TASK DESCRIPTION
Only the lines from the one containing "Image resolution: width=736" through the end of the data are wanted, reproduced exactly and without pictures.

RECORDS FOR THIS TASK
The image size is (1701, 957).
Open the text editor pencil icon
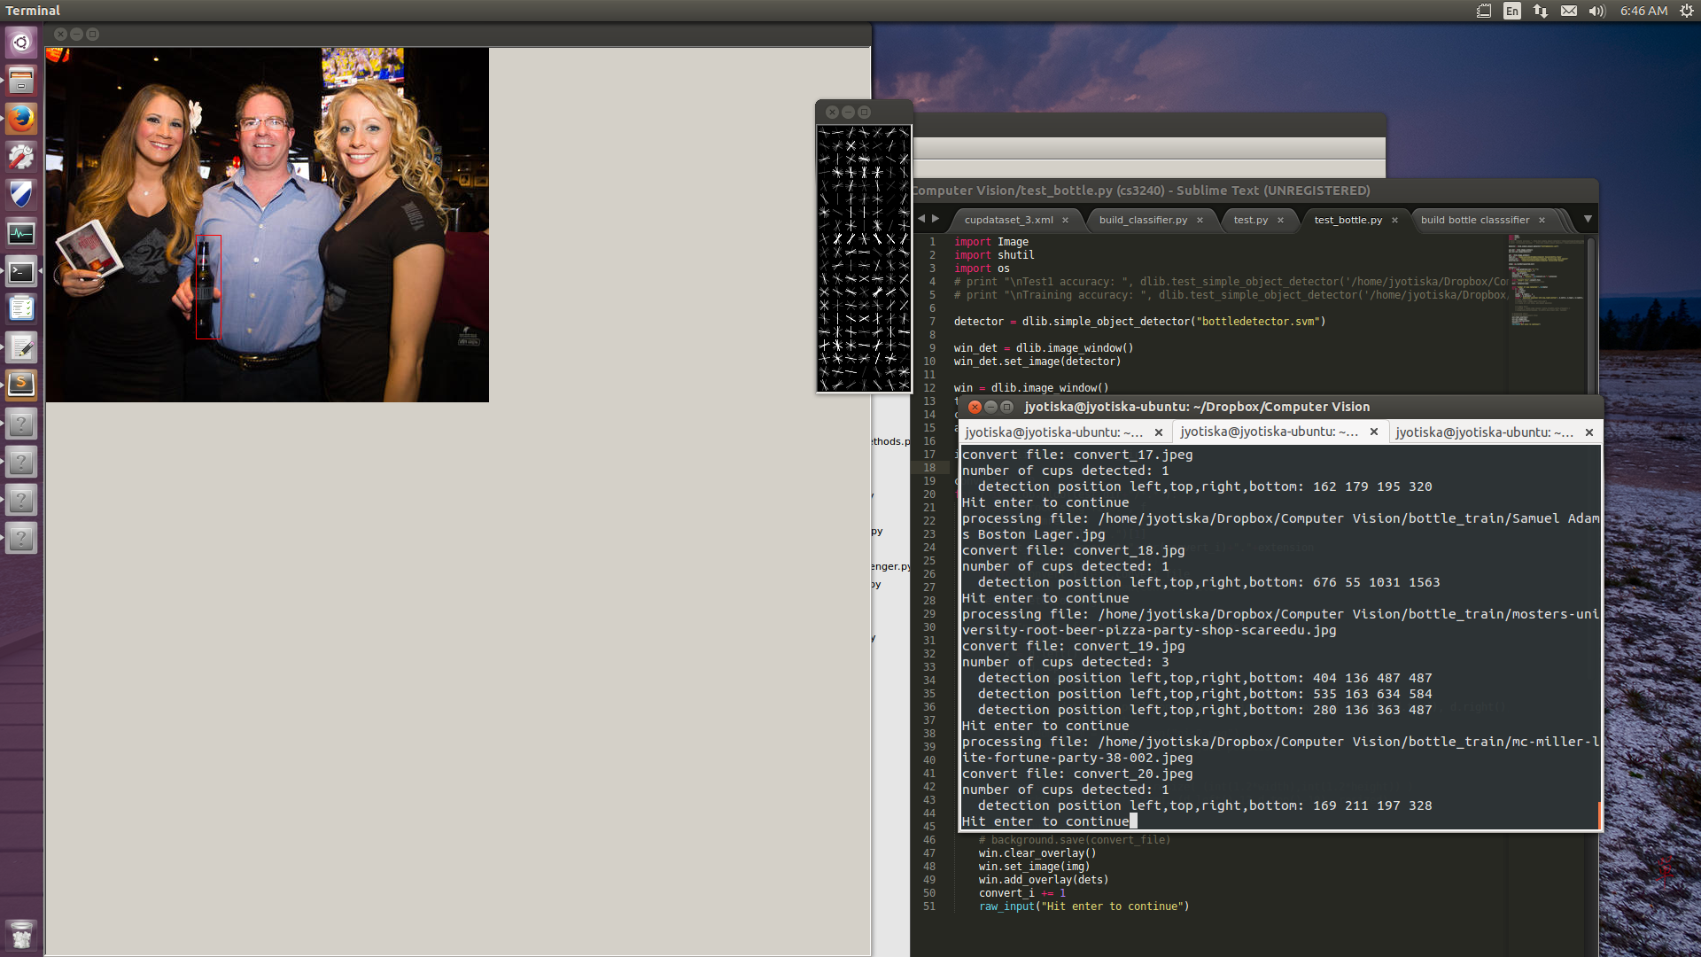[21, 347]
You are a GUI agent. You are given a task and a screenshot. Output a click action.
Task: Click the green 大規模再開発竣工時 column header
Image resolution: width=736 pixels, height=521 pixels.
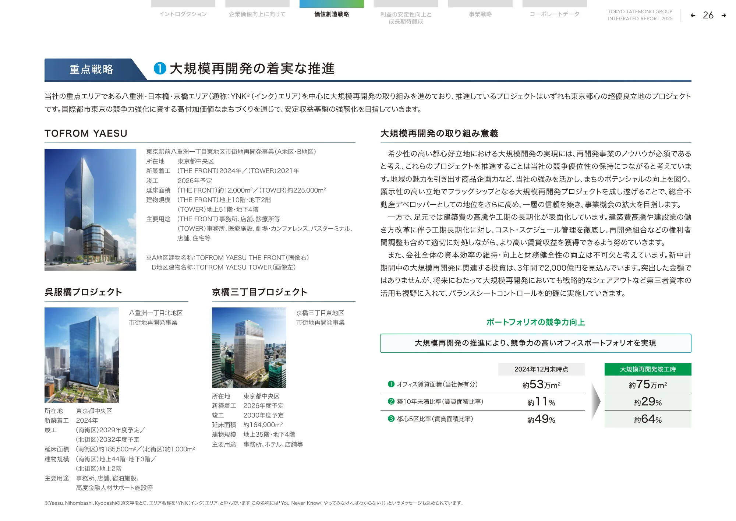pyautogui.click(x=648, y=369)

RESULT OF THIS TASK
Image resolution: width=736 pixels, height=521 pixels.
pyautogui.click(x=648, y=369)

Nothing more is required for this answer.